Open AccessVaccination against autoimmune mouse diabetes with a T-cell epitope of the human 65-kDa heat shock protein.
Author(s) -
Dana Elias,
Tamara Reshef,
Ohad S. Birk,
Ruurd van der Zee,
Michael D. Walker,
Irun R. Cohen
Publication year - 1991
Publication title -
proceedings of the national academy of sciences of the united states of america
Language(s) - English
Resource type - Journals
SCImago Journal Rank - 5.011
H-Index - 771
eISSN - 1091-6490
pISSN - 0027-8424
DOI - 10.1073/pnas.88.8.3088
Subject(s) - insulitis , epitope , nod mice , heat shock protein , nod , immunology , t cell , diabetes mellitus , immune system , autoimmunity , biology , vaccination , insulin , pancreatic islets , antigen , medicine , endocrinology , islet , biochemistry , gene
Insulin-dependent diabetes mellitus is caused by autoimmune destruction of the insulin-producing beta cells resident in the pancreatic islets.
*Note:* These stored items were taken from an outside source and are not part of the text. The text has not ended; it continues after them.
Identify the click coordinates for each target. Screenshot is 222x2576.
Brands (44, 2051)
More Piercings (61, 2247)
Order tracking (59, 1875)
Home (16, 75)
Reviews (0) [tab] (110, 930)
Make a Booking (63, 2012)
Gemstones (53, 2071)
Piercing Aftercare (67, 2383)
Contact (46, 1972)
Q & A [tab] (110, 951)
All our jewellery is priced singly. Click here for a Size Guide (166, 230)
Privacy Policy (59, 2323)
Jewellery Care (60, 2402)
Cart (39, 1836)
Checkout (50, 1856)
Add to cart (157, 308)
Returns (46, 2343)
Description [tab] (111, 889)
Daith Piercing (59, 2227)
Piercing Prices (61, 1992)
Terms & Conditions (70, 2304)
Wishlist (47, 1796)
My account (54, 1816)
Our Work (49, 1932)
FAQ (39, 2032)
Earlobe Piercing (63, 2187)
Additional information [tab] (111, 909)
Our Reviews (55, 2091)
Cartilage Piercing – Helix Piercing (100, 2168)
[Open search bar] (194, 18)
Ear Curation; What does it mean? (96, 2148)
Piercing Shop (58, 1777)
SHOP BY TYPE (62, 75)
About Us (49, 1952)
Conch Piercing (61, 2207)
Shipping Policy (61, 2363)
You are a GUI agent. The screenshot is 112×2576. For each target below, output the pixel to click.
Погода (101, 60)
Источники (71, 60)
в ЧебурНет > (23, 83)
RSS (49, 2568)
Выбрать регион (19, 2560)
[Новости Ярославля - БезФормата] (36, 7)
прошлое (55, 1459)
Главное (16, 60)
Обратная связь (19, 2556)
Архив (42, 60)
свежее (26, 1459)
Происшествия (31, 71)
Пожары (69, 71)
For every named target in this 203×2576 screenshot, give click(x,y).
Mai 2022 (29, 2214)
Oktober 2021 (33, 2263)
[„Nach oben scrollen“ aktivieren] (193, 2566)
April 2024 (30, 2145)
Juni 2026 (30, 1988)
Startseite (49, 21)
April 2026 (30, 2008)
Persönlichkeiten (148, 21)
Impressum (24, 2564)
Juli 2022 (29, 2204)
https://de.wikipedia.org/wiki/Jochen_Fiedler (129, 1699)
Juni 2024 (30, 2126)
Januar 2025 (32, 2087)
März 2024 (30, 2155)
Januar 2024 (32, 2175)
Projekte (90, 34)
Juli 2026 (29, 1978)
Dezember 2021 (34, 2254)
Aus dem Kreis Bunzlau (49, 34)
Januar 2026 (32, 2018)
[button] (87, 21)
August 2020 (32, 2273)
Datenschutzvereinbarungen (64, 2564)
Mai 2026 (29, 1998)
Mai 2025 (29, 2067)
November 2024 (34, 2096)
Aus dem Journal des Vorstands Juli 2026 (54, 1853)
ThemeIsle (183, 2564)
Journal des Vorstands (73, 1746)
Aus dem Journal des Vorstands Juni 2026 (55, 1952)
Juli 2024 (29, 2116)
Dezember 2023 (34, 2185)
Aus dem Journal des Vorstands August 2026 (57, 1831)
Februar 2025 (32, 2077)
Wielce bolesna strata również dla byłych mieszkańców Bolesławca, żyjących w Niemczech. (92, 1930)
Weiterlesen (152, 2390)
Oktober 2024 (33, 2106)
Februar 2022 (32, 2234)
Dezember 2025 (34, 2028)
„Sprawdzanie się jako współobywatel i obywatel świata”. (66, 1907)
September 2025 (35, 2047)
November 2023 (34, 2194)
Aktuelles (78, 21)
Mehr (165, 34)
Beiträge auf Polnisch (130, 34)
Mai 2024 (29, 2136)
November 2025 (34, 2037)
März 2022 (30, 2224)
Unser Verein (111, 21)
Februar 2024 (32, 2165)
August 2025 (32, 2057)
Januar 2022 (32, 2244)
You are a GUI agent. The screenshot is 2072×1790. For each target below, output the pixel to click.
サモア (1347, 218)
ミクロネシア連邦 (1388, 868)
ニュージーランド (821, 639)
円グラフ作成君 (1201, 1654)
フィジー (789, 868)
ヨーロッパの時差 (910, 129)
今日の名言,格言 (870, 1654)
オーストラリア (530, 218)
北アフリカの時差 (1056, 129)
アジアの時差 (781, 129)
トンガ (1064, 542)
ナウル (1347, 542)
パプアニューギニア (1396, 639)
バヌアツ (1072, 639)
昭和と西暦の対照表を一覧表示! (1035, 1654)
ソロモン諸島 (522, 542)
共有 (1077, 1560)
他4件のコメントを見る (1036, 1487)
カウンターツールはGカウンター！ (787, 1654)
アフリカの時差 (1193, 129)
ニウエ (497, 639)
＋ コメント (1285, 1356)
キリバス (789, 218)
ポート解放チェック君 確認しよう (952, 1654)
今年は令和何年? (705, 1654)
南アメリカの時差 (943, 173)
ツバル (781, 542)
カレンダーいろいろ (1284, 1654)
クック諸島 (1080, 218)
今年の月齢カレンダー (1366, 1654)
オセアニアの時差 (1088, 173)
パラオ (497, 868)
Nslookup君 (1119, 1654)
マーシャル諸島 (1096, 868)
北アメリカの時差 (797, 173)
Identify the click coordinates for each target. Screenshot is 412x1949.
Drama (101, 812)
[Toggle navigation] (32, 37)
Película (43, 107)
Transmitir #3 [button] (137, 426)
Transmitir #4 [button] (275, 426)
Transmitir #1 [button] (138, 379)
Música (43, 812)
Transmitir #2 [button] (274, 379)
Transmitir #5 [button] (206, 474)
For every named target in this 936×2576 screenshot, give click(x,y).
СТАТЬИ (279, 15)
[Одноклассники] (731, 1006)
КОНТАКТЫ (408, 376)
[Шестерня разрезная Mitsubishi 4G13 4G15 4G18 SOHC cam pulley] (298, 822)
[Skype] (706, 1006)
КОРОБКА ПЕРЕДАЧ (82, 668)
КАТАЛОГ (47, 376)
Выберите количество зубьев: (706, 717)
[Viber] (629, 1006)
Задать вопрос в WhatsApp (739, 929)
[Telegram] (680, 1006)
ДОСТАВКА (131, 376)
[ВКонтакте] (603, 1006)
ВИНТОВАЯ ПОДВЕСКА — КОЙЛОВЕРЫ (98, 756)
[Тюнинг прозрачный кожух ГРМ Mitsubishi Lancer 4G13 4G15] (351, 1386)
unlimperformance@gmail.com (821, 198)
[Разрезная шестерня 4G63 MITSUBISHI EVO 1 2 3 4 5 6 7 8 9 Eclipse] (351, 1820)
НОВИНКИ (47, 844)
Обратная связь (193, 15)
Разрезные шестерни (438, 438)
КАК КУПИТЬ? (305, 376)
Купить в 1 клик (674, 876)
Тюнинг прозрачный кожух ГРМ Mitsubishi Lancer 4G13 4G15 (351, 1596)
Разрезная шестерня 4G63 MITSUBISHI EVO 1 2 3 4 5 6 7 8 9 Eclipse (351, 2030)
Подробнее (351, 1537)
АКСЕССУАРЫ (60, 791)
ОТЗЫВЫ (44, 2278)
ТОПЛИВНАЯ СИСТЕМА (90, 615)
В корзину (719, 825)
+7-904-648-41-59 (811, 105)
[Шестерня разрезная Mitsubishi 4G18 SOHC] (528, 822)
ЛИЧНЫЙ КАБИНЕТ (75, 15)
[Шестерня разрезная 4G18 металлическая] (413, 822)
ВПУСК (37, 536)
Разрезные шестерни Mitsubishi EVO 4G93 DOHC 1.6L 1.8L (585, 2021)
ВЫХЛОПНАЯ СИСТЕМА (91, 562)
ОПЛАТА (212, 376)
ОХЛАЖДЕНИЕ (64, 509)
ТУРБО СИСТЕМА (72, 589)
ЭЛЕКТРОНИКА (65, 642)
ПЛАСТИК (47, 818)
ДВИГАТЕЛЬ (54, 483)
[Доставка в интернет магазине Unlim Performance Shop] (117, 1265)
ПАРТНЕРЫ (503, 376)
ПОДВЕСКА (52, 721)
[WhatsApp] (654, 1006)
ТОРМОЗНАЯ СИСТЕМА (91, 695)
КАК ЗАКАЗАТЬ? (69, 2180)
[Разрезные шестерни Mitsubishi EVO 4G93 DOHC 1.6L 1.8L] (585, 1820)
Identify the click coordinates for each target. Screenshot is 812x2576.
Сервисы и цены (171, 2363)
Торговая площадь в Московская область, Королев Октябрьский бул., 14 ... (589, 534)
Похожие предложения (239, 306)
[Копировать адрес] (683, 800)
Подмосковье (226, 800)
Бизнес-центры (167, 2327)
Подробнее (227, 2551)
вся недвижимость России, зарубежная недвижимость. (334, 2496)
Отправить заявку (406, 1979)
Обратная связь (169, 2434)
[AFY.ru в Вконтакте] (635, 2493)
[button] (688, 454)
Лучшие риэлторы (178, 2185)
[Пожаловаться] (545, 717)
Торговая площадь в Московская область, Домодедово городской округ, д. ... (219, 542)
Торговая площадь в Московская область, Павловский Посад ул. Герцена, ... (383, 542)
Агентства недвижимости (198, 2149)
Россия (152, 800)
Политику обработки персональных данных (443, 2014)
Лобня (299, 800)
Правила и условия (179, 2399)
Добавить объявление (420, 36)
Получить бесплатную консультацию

We recently discovered that the pathogenesis of diabetes in NOD strain mice was associated with T-cell reactivity to an antigen cross-reactive with a mycobacterial 65-kDa heat shock protein. To identify peptide epitopes critical to the insulin-dependent diabetes mellitus of NOD mice, we studied the specificities of helper T-cell clones capable of causing hyperglycemia and diabetes. We now report the identification of a functionally important peptide within the sequence of the human variant of the 65-kDa heat shock protein molecule. T-cell clones recognizing this peptide mediate insulitis and hyperglycemia. Alternatively, the T cells can be attenuated and used as therapeutic T-cell vaccines to abort the diabetogenic process. Moreover, administration of the peptide itself to NOD mice can also down-regulate immunity to the 65-kDa heat shock protein and prevent the development of diabetes. Thus, T-cell vaccination and specific peptide therapy are feasible in spontaneous autoimmune diabetes.